Potential weight loss aid
Curcumin may help reduce inflammation in fat cells and improve insulin function.
This could lead to weight loss in people who are overweight or obese. Improving your insulin function helps with weight loss by preventing your body from storing excess sugar as fat.
Turmeric is one of the top dietary sources of antioxidants. It contains a powerful compound called turmerone, which is a curcuminoid, and gives turmeric its anti-inflammatory properties and has been found to have antioxidant effects. Antioxidants fight free radicals that can damage cells in your body.
Turmeric can be used to relieve itchy skin. The anti-inflammatory properties of turmeric help soothe the skin and reduce inflammation that can cause itching.
Are any of these benefits scientifically verified?
Yes and no. Some turmeric/curcumin claims have been supported by research while others haven’t.
There have been clinical studies and animal studies for some of the benefits while others are anecdotal and require further scientific evidence.
One thing to keep in mind is that turmeric seems more effective when taken with black pepper, which contains piperine, a compound believed to increase absorption.
This makes turmeric supplements more effective.
Are there any risks for taking turmeric?
Turmeric itself doesn’t seem to have many side effects, but a few studies suggest it may not be safe if you take certain medications such as blood thinners and diabetes medication.
If there are any side effects they are usually mild and side effects of turmeric include stomach upset, diarrhea, and dizziness.

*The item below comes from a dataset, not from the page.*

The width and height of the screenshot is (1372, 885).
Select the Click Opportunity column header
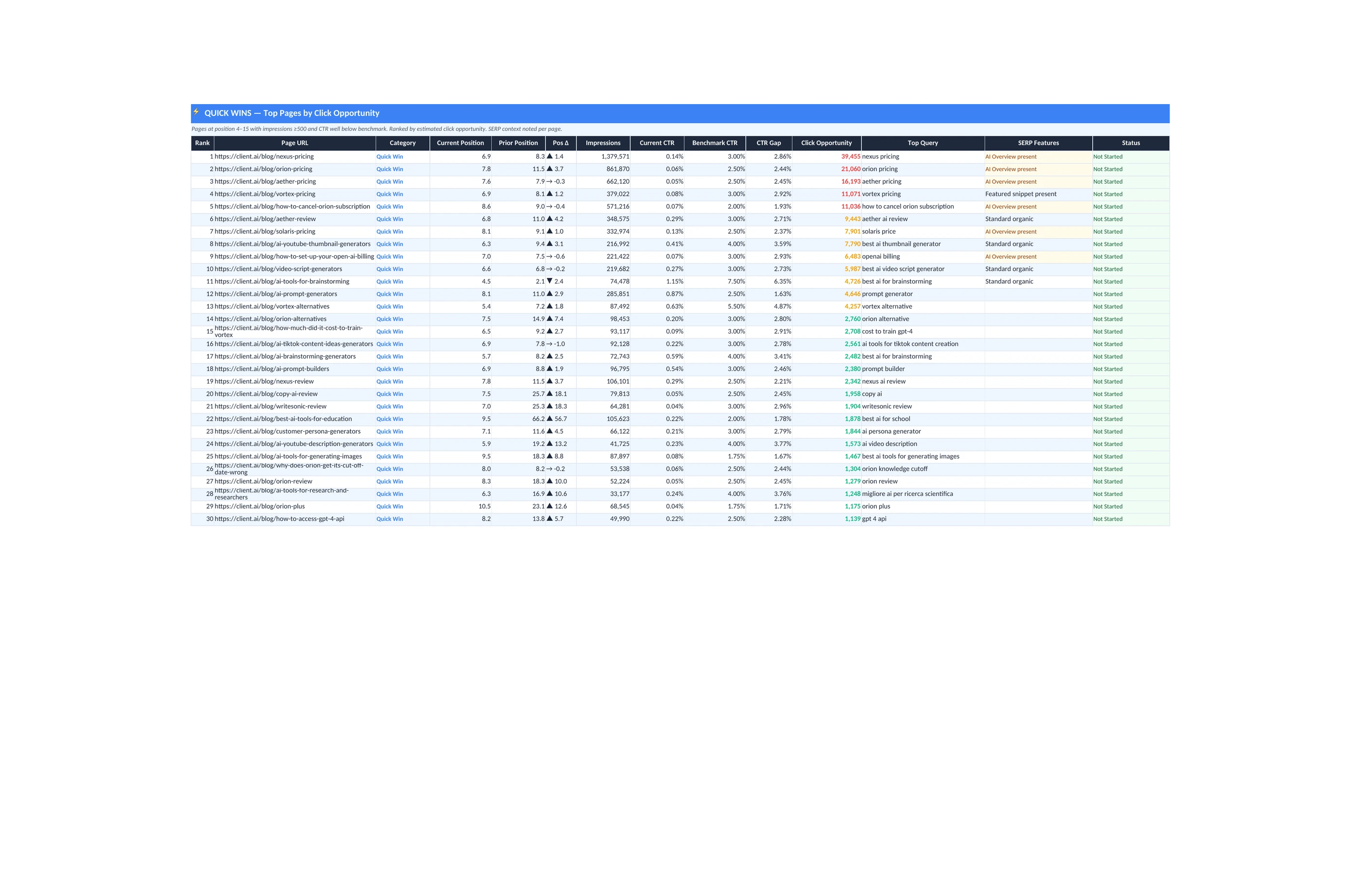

Talk with your doctor or healthcare provider before adding turmeric or curcumin supplements to your diet if you are pregnant, breastfeeding, have a medical condition, or are taking other medications.
What is a normal dose of turmeric?
A typical turmeric dosage can vary depending on the form and concentration you take it in, such as turmeric powder vs. curcumin supplements.
Appropriate amounts of turmeric range from 500 mg to 2000 mg per day for a dose.
You can always titrate by starting with a lower dose and increasing it gradually as needed while not ever exceeding the maximum recommended dosage.
How should I take turmeric?
Turmeric can be taken in pill form, as a powder that you add to food or drinks like teas, as a liquid, or as an essential oil like turmeric extracts.
If you’re taking turmeric for its health benefits, it’s best to take it with black pepper, which contains piperine, so that your body can better absorb the curcumin.
Look for supplements that contain piperine or BioPerine, a patented form of black pepper extract that has been shown to increase the absorption of turmeric and other supplements.
Turmeric is a spice used for centuries to add flavor to food and as a traditional medicine. Its active ingredient and the main component of turmeric is curcumin, which gives turmeric and mustard their bright yellow color and also contains antioxidants.
There are many benefits to taking turmeric with some of the most popular being its anti-inflammatory, anticancer, and benefits to your heart including lowering your risk of heart disease among others.
There have been numerous studies of turmeric and curcumin but not all of the benefits are scientifically proven.
There are some very mild risks in taking turmeric and negative side effects include diarrhea and dizziness.
You should also not take it before talking to your doctor if you are taking other medications.
Doses of turmeric vary from 500 mg to 2000 mg per day and they are usually taken in pill form or as a turmeric supplement in powder form, although people make teas out of it and include it in their daily diet, too.
If you think turmeric may be beneficial or you have further questions, we recommend talking to your doctor, pharmacist, or healthcare provider to determine if it is right for you.